Having an overactive, or 'weak' bladder, could have a disruptive effect on mental activity, new research has shown.

Headache

A research team led by Rita Valentino, a neuroscientist at the Children's Hospital of Philadelphia in Pennsylvania, found that rats that had received surgery to simulate an overactive bladder had a more or less continuous 'alert' firing in the part of the brain that controls alertness.

In normal mammals, the locus coerulus will only be stimulated when the bladder is full, using a complex set of neural circuitry between brain and the inner organs of the lower abdomen.

This means that having an overactive bladder - needing to pee frequently - has neurobehavioural consequences, Valentino and colleagues write in the Proceedings of the National Academy of Sciences.

The neural circuits are designed to coordinate behaviour with visceral activity, focusing the attention of the animal away from its activities and towards an event in its bowels; the 'call of nature'.

But if nature calls too frequently, the rats showed that cortical, or processing, ability suffered a lasting disruption.

The findings underscore the potential for significant neurobehavioural consequences of bladder disorders, which are found in as much as 17% of the US adult population.

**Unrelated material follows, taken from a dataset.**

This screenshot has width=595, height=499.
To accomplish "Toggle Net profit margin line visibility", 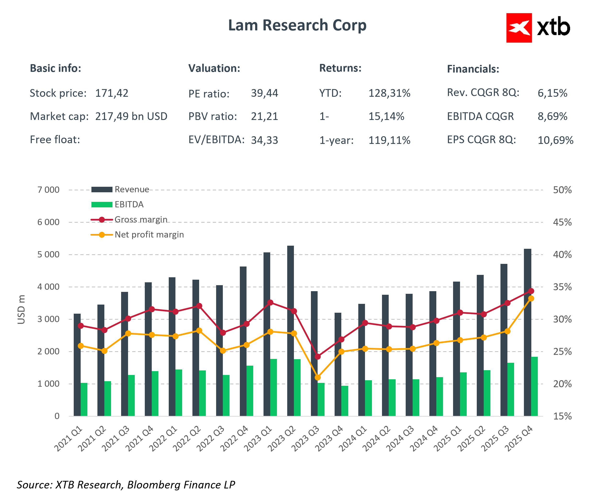I will tap(149, 235).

Potential side-effects of bladder disorders include an inability to relax, sleep disturbances, and disruption of sensorimotor integration, the researchers concluded.

Overactive bladder disorder is often caused by a partial obstruction of the urethra, for example, in men with enlarged prostates. It is characterised by uncontrolled bladder contractions, leading to frequent urination.

In the experiments on rats, researchers found that the overactive locus coeruleus triggered by the surgically induced bladder dysfunction increased and disordered activity in the forebrain, which controls higher brain function like thinking and planning.

In people, researchers said, this is likely to lead to anxiety, disrupted sleep and other behavioural problems.

Craig Comiter, urologist at Stanford University School of Medicine in California, said the study helped to show exactly why overactive bladder symptoms were so disruptive to a patient's quality of life.

Bowel disorders like irritable bowel syndrome also stimulate the locus coerulus, shedding possible light on the psychological disorders that sometimes accompany the condition.